§ **TASK DIRECTIONS**
From the line that includes "The height and width of the screenshot is (559, 1080)." to the last line of the records that follow, copy every line exactly and nothing more, omitting pictures.

-----

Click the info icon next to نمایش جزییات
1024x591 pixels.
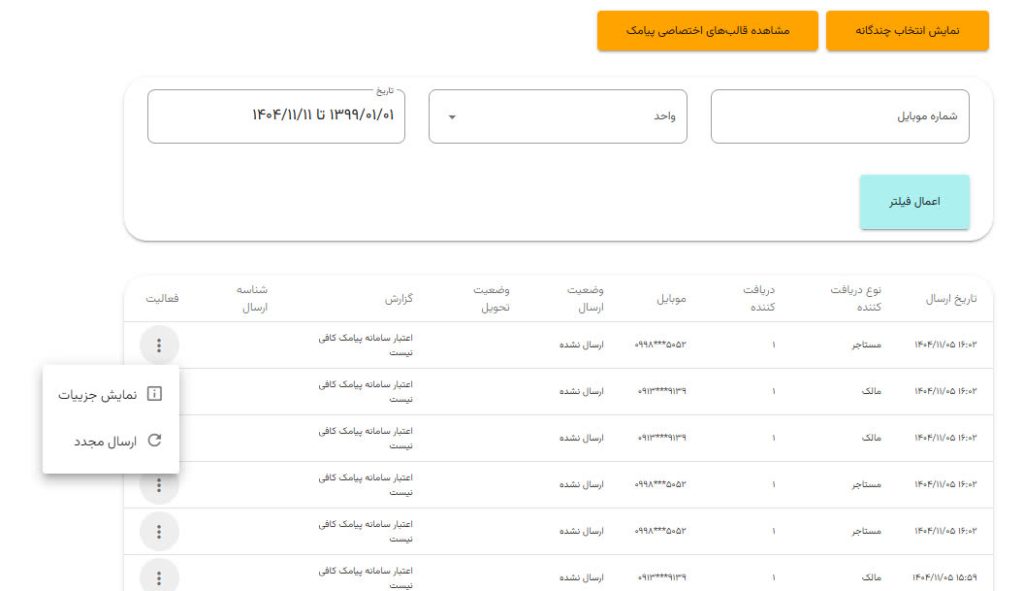coord(154,395)
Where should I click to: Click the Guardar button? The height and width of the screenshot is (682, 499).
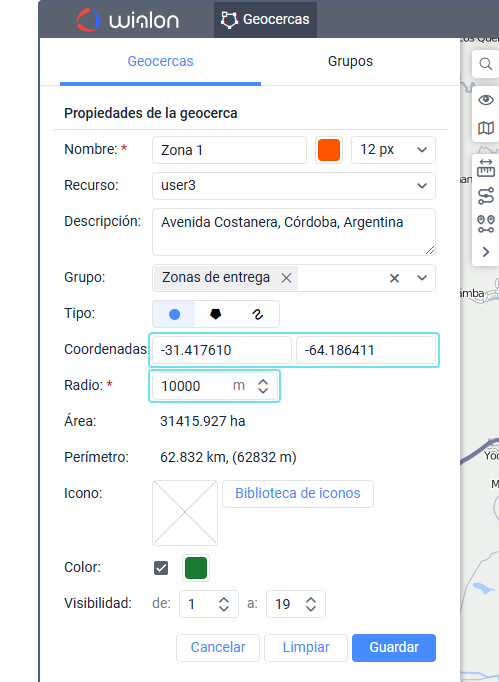tap(394, 648)
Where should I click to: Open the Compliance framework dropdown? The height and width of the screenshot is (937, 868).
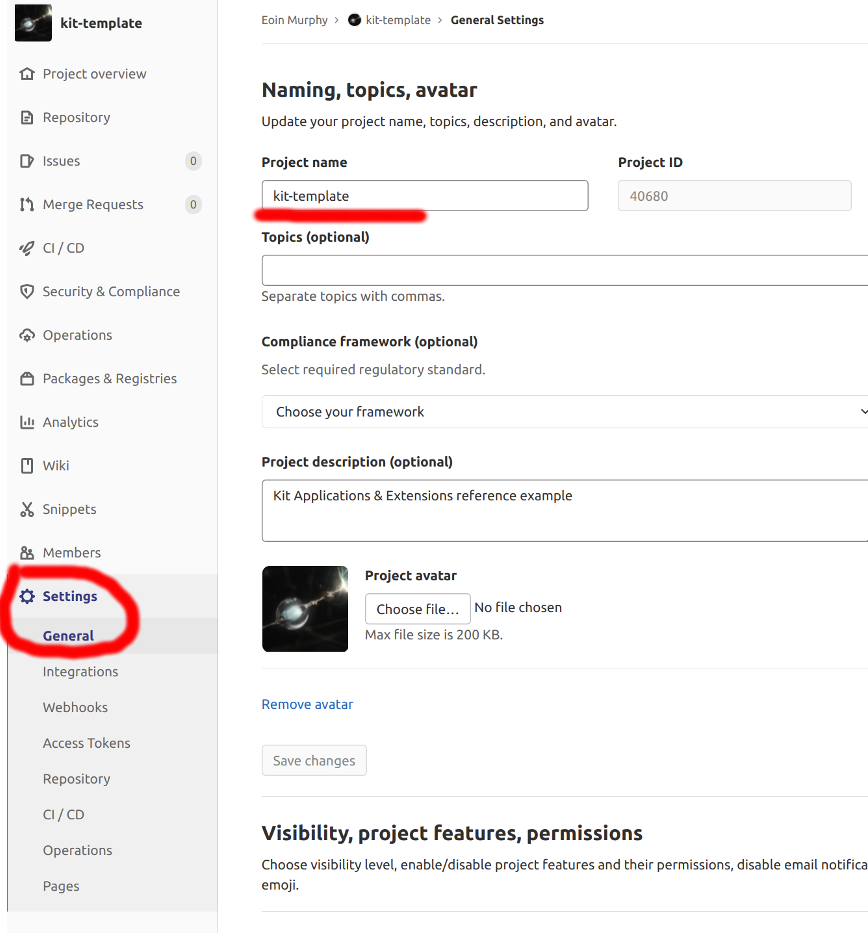click(565, 412)
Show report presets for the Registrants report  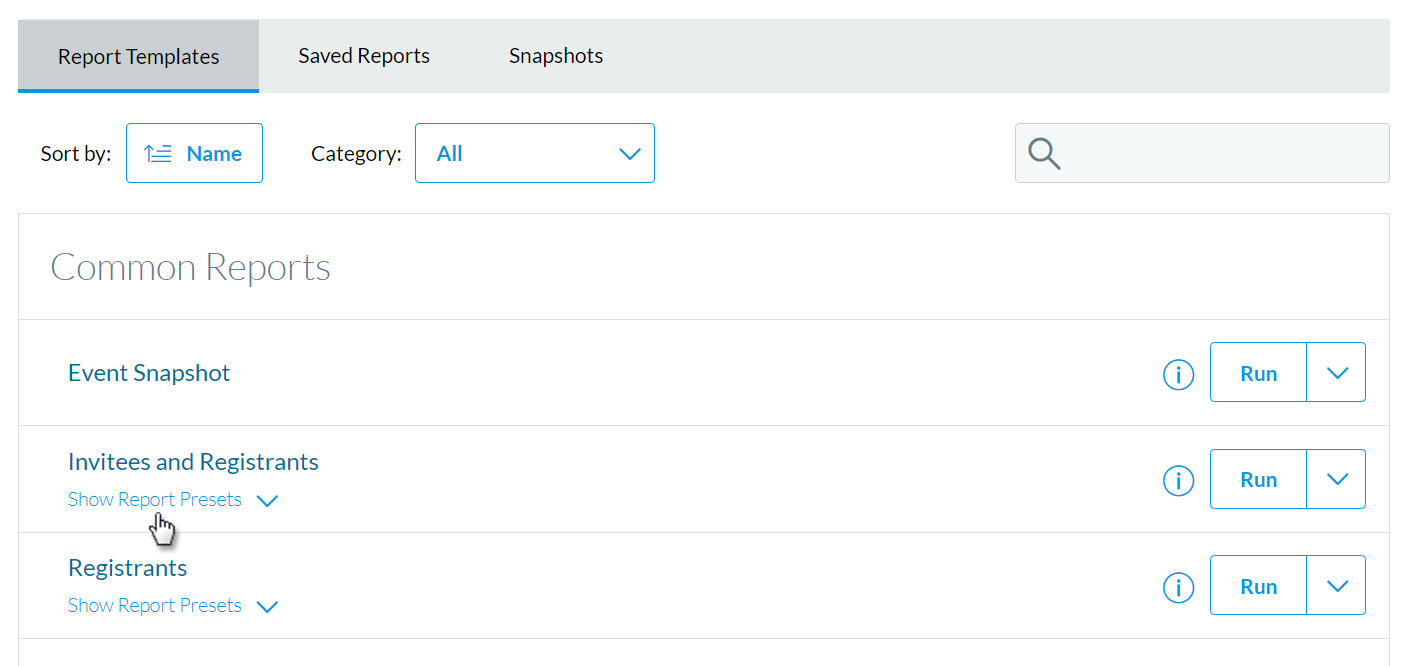(154, 605)
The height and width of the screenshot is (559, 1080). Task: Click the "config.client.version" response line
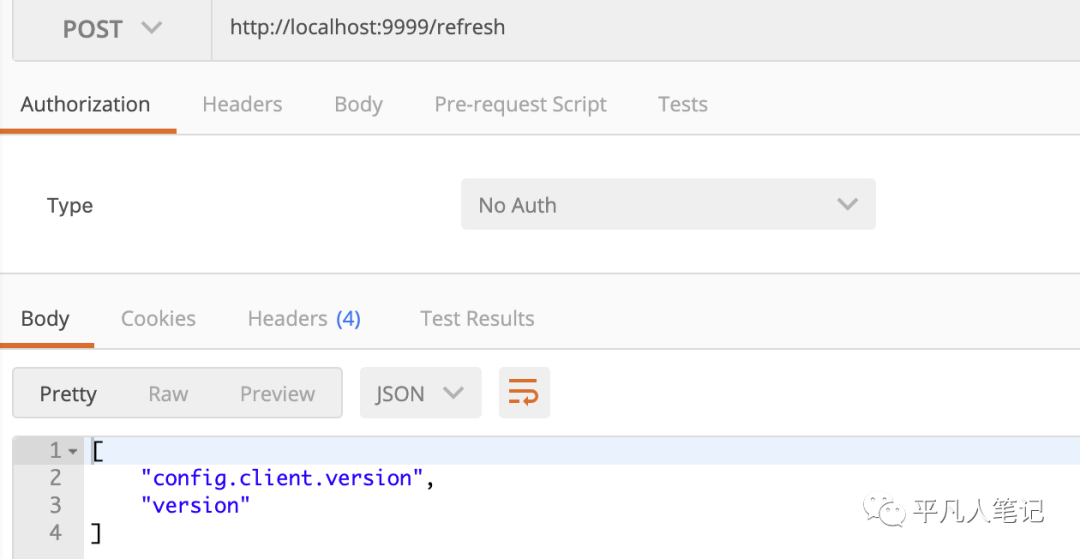[282, 478]
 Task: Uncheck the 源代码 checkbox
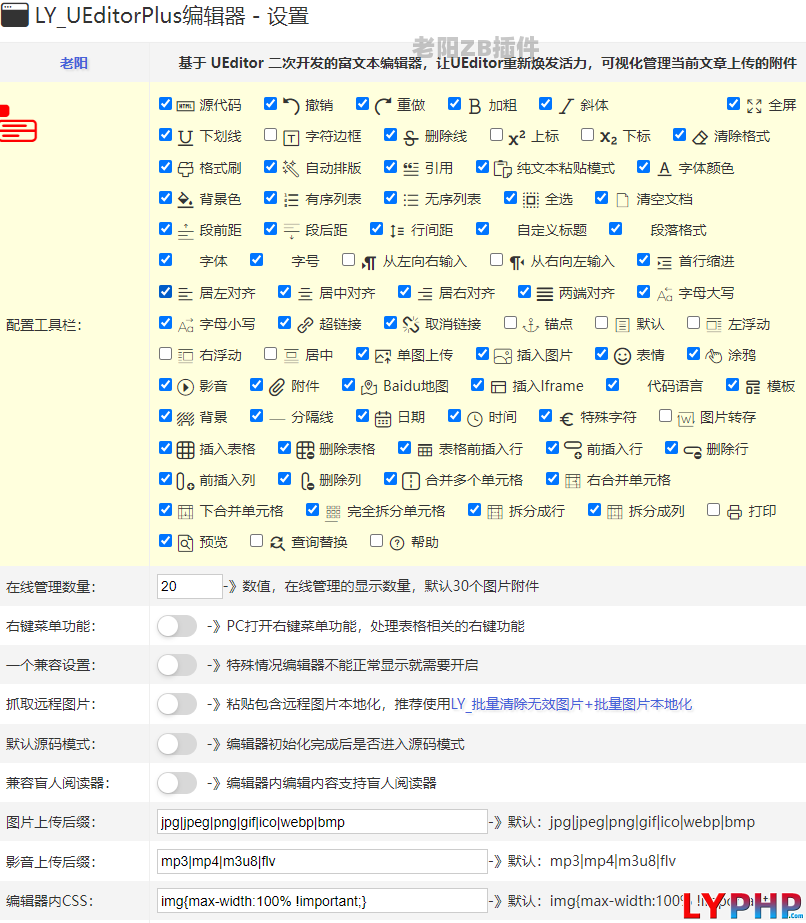point(165,104)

-----

§ **RESPONSE AREA**
The height and width of the screenshot is (559, 1080). Task: Click the "config.client.version" response line
[282, 478]
 Task: Uncheck the 源代码 checkbox
point(165,104)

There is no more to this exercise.